DOLOR LUMBAR
Se denominan lumbalgias (dolor lumbar) a todos los síndromes dolorosos que acontecen o se originan en la región lumbar (zona baja de la espalda) y que pueden abarcan también zonas anatómicas distales cuya inervación sensitiva corresponde a las raíces nerviosas de las vértebras lumbares o de la primera raíz sacra, y que provocan una extensión o irradiación del dolor a la zona glútea y pierna en función del nivel o posición de la raíz nerviosa afectada (en este caso se denomina ciática).
La lumbalgia es la afección osteomuscular con mayor prevalencia y la principal causa de discapacidad en todo el mundo. Casi todas las personas padecen lumbalgia en algún momento de la vida, pero el número máximo de casos se suele dar entre los 50 y 55 años de edad, su prevalencia y cronificación aumenta a medida que la población envejece y es más frecuente en mujeres. La lumbalgia es un grave problema de salud pública por ser una causa frecuente de bajas laborales, discapacidad y disminución de la calidad de vida del paciente, insomnio, ansiedad y depresión. Origina una gran carga de enfermedad por sus costes directos (pérdida o disminución de la capacidad productiva y uso de urgencias, consultas médicas, hospitalización y rehabilitación) e indirectos (bajas laborales e incapacidades).
SINTOMATOLOGÍA Y CLASIFICACIÓN
En función de su duración, la lumbalgia puede ser aguda (dura menos de 6 semanas), subaguda (6 a 12 semanas) o crónica (más de 12 semanas).
Las lesiones traumáticas agudas de la zona lumbar por torsión excesiva del tronco o por esfuerzo de flexo-extensión en posturas inadecuadas (carga de peso excesiva sin protección lumbar) suelen provocar lumbalgias mecánicas. Se caracterizan por aparecer de forma aguda y la mayoría de veces brusca, con gran impotencia funcional y que mejoran con el reposo, la sedestación o la posición fetal. El dolor puede o no irradiarse en función de su gravedad y extensión de la lesión, y se acompaña de una rigidez de reposo de menos de 5 minutos de duración y no suele interferir con el sueño. Puede aparecer a cualquier edad, pero es más frecuente entre los 35-40 años y a partir de los 60.

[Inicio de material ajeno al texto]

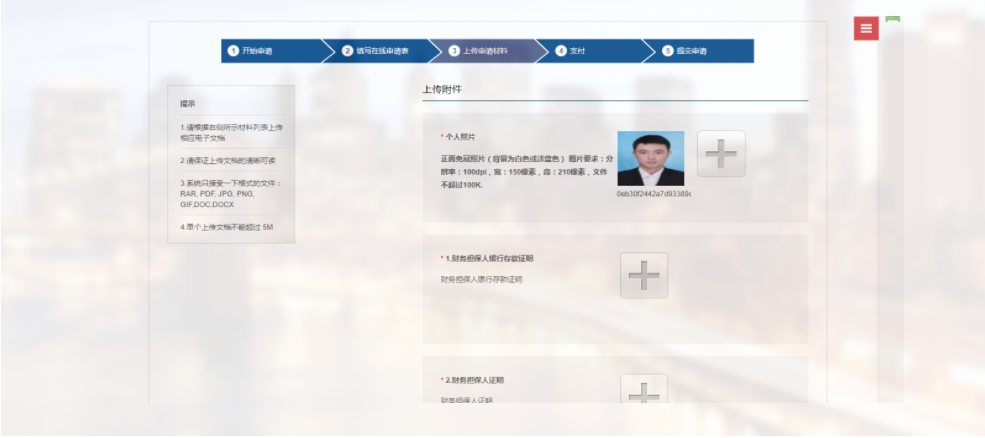Select the current step 3 上传申请材料
Image resolution: width=985 pixels, height=438 pixels.
[x=482, y=51]
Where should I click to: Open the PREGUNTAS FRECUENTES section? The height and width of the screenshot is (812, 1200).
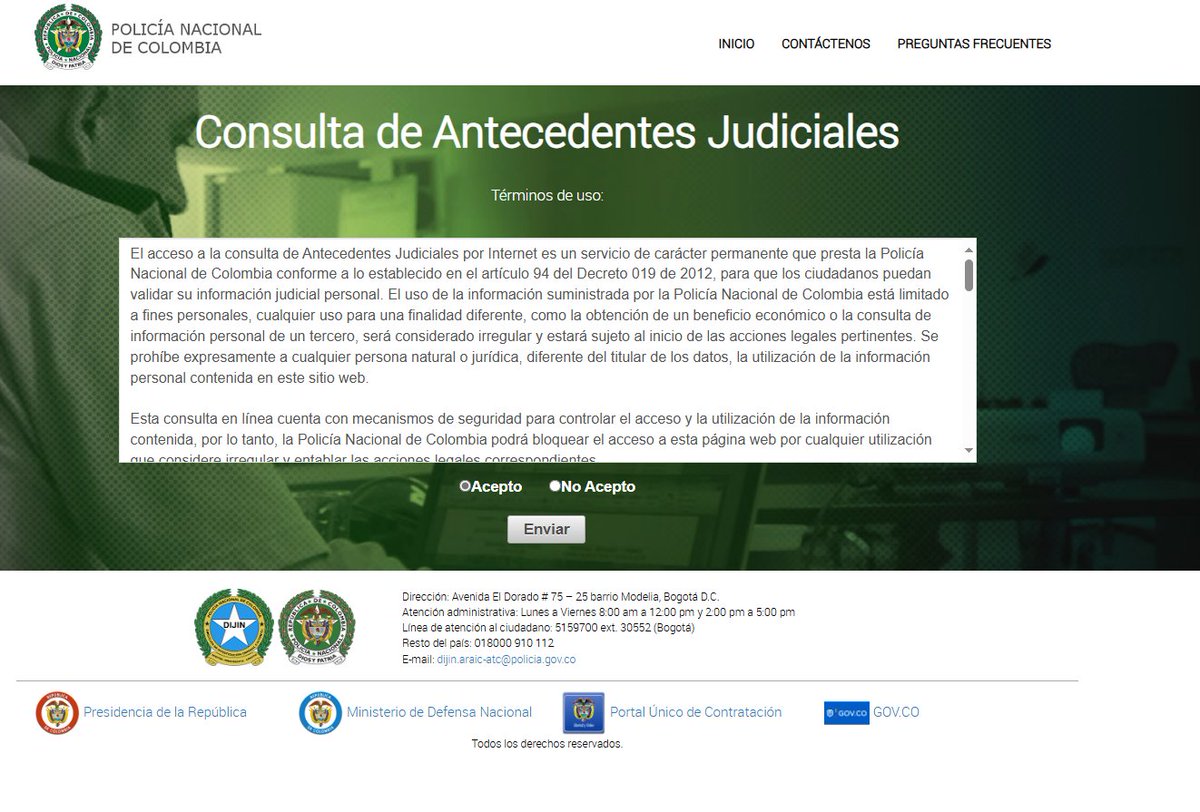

Por otra parte, las lesiones inflamatorias, degenerativas, metabólicas, infecciosas y neoplásicas que afectan a la columna lumbar (hernia discal, espondilosis u osteoartrosis de columna, fracturas vertebrales osteoporóticas) suelen ser subagudas o crónicas. El origen del dolor suele estar en las articulaciones facetarias, el disco intervertebral, las placas vertebrales y las articulaciones sacroilíacas y se caracteriza por su inicio lento y progresivo, que aumenta con el esfuerzo o con determinadas posiciones pero que no cede con el reposo, que suele mantenerse durante el descanso nocturno, interrumpiéndolo, y a veces obliga a levantarse de la cama y cambiar la posición para aliviar el dolor. Se acompaña de rigidez matutina o de reposo que dura por lo menos 45 minutos. Suele afectar a la zona glútea y puede irradiar por la pierna.

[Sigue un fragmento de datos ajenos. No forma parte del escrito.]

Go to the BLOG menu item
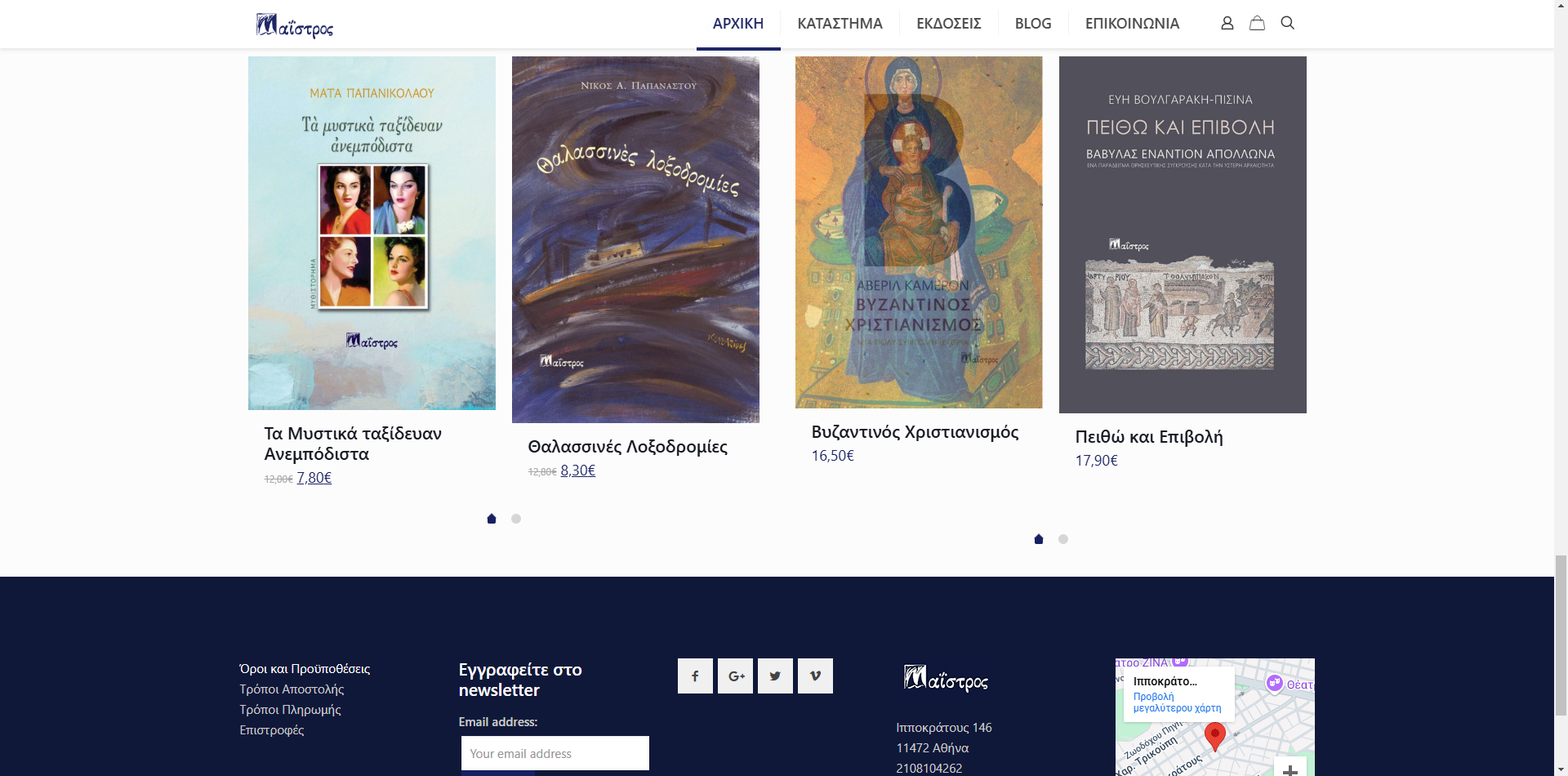Viewport: 1568px width, 776px height. (1032, 24)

Ambos cuadros pueden fácilmente confundirse entre ellos porque tras su instauración se produce una contractura refleja de los músculos lumbares que aumenta el dolor y limita la movilidad. En muchas ocasiones puede comprometer alguna raíz lumbar y acompañarse de síntomas neurológicos como debilidad muscular, hormigueo y parestesias.